Engineering an Australian future Wednesday, 07 February 2018

Australia’s engineering future looks that much brighter thanks to three budding engineers who came up with a biochar filter and fertiliser, a robotic window cleaner, and a bioplastic – and won awards for their efforts.

The CSIRO has announced the winners of the 2018 BHP Billiton Foundation Science and Engineering Awards as Minh Nga Nguyen, Oliver Nicholls and Angelina Arora. Chief executive of awards partner CSIRO, Dr Larry Marshall, believes, “the world is changing faster than many of us can keep up with,” but he added that science, technology, engineering and maths [STEM] can guide the future through innovation.

"Around three quarters of all future jobs will need STEM and we're absolutely committed to helping school students develop these skills so they can shape Australia's future,” he said.

Minh Nga Nguyen, who has aspirations of becoming an environmental engineer won the Investigations category with a biochar product created from agricultural by-products like corn husks, bamboo scraps and rice waste. It has the dual capability of filtering water and then being uses as a fertiliser. The process reduces the effects of contaminated water and pollution.

Oliver Nicholls is the winner of the Engineering category who used his knowledge of physics, maths and design to create an autonomous robotic window cleaner. The design is aimed at reducing injury and decreasing commercial costs. Following rigorous prototyping, testing and evaluation it is showing commercial viability.

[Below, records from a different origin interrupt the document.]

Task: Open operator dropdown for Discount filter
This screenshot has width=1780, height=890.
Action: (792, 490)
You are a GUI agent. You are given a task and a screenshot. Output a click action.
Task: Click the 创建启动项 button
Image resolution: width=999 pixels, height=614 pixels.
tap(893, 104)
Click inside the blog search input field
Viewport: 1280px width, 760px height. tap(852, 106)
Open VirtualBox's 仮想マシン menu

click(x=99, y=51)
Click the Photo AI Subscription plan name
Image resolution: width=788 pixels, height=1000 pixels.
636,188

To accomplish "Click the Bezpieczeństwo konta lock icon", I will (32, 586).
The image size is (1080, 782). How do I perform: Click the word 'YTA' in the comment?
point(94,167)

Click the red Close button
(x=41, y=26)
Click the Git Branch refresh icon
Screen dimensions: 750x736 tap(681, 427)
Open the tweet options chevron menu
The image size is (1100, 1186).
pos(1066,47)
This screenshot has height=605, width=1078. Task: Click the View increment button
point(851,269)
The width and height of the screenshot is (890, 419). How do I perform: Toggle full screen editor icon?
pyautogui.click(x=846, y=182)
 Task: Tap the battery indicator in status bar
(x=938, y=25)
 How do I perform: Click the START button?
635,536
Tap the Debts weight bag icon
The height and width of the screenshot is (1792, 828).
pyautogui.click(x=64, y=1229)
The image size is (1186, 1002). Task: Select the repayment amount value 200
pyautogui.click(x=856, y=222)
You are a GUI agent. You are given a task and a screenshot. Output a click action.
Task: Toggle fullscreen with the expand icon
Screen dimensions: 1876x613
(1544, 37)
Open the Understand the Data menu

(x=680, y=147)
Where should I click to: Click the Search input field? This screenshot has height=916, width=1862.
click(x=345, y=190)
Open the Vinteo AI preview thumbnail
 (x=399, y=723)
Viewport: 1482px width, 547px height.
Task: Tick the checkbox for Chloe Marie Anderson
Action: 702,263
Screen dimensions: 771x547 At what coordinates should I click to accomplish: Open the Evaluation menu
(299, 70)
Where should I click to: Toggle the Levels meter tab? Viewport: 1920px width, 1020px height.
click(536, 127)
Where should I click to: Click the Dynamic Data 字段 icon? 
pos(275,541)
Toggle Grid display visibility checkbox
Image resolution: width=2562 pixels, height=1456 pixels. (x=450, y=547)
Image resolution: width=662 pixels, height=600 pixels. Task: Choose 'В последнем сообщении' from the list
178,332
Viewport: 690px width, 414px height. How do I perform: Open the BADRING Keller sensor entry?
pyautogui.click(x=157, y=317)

The winner of the Innovator to Market award was Angelina Arora who developed a bioplastic made from prawn shells and the sticky protein from the silk of silkworms. Totally biodegradable, the plastic was tested for strength, elongation, clarity, solubility, deconstruction and endurance. Arora also tested other plastics made from potato, corn and tapioca. Her goal is for the bioplastic to replace current plastic shopping bags and other packaging to reduce environmental impacts on land and in the ocean.

Award Winners

Engineering

First: Oliver Nicholls, Barker College, NSW, Autonomous robotic window cleaner

Second: Lachlan Bolton, Redeemer Baptist School, NSW, Future Board

Third: Jack Chapman, St Leonard's College, VIC, Electroduino-mechanical bionics Hand

Investigations

First: Minh Nga Nguyen, Sydney Girl's High School, NSW, Recycling waste into biochar: a sustainable agricultural wastewater filter and fertiliser

Second: Caitlin Roberts, The Friends' School, TAS, The protease inhibiting effect of almonds

Third: Ella Cuthbert, Lyneham High School, ACT, Is honeybee silk antimicrobial?

Innovator to Market

Winner: Angelina Arora, Sydney Girls High School, NSW, Shrimp shell bioplastics: A new solution to the world's growing plastic problem.